So, what applications are iterative Krylov subspace methods good for? Can you give us a sense of where they're useful, and what (in general) inverse methods in this space are?
The sibling comments are great, so I'll comment in a more direct application-oriented way: Krylov methods provide a way to expose most the machinery of linear algebra to you by means of only forward matrix-multiplication with the relevant matrix.
A cool thing is that means you can do linear algebra operations with a matrix (including solving linear systems) without ever needing to actually explicitly construct said matrix. We just need a recipe to describe the action of multiplication with a matrix in order to do more advanced things with it. This is why they are so popular for sparse matrices, but their suitability can go beyond just that.
Projecting problems into Krylov spaces also tends to have a noticeable regularizing effect.
Krylov subspace methods have been the top algorithms for years for solving linear systems Ax = b and eigenvalue problems Ax = λx. They basically find x as a polynomial in A: x = a_0b + a_1Ab + a_2A^2b + ... . Why a polynomial? Because it's easy to construct, and A^{-1} can be represented as a polynomial in A (with a finite number of terms).
More generally: subspace methods find a solution x as a linear combination of a few column vectors that form a matrix V. So x = Vy, where y is a very small vector. Now only if you're lucky you'll find AVy = b, but in general AVy /= b. So therefore you require the residual to be perpendicular to V or something like that: V'(AVy - b) = 0. In the end you solve a very small problem (V'AV)y = V'b for y.
GMRES for instances solves AVy = b in the least squares sense: (AV)'AVy = (AV)'b.
(warning, I am not a numerical computation specialist)
Krylov subspaces are a (the ?) common framework to compute eigenvalues and singular values, and it works for sparse matrices as well.

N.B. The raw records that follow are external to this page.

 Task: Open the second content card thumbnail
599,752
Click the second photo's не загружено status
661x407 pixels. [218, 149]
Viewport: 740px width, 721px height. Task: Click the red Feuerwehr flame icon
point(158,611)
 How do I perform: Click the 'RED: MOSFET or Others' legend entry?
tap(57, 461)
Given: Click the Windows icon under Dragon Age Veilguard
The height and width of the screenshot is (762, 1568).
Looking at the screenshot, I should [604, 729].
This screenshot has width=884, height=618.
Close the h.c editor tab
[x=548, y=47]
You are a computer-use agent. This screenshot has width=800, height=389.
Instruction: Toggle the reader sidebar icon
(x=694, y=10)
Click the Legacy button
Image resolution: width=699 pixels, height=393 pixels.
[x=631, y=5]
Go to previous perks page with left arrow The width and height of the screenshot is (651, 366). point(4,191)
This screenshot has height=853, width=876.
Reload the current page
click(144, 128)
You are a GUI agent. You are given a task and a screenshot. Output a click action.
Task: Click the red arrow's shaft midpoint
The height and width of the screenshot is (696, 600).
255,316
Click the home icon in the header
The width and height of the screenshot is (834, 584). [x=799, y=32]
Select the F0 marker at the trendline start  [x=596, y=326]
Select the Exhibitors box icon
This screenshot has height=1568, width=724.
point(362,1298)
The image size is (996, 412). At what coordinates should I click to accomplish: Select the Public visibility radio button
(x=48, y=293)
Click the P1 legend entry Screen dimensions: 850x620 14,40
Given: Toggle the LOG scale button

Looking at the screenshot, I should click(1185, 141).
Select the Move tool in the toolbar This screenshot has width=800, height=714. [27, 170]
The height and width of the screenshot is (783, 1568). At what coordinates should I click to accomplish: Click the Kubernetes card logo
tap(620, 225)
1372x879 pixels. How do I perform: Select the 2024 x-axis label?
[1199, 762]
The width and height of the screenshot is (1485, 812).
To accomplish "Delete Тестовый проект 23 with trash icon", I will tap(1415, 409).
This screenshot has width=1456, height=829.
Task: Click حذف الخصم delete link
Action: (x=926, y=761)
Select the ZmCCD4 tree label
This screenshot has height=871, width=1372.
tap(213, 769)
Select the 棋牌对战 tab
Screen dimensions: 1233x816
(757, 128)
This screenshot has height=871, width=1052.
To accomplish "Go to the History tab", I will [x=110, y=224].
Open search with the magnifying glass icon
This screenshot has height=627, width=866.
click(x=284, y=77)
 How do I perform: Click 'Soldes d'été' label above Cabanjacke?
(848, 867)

IOW, it is extremely useful for most problems that can be expressed as matrix factorization (e.g. recommendation using collaborative filtering, initial page rank-like algos).
I remember using Conjugate Gradient (https://en.wikipedia.org/wiki/Conjugate_gradient_method) for my 4th year university project, which involved finding the steady state of large and complex systems (e.g. railway signalling systems), that were expressed as sparse matrices with millions of rows/columns.
It worked really well and executed faster than other iterative methods such as Jacoby/Gauss-Seidel, but the conjugate gradient method was a bit unstable and at times I would not be able to converge toward a solution - I think it was due to the high number of multiplications involved which may cause over-/underflow (but I can't remember).
The matrices themselves are a representation of a Markov chain.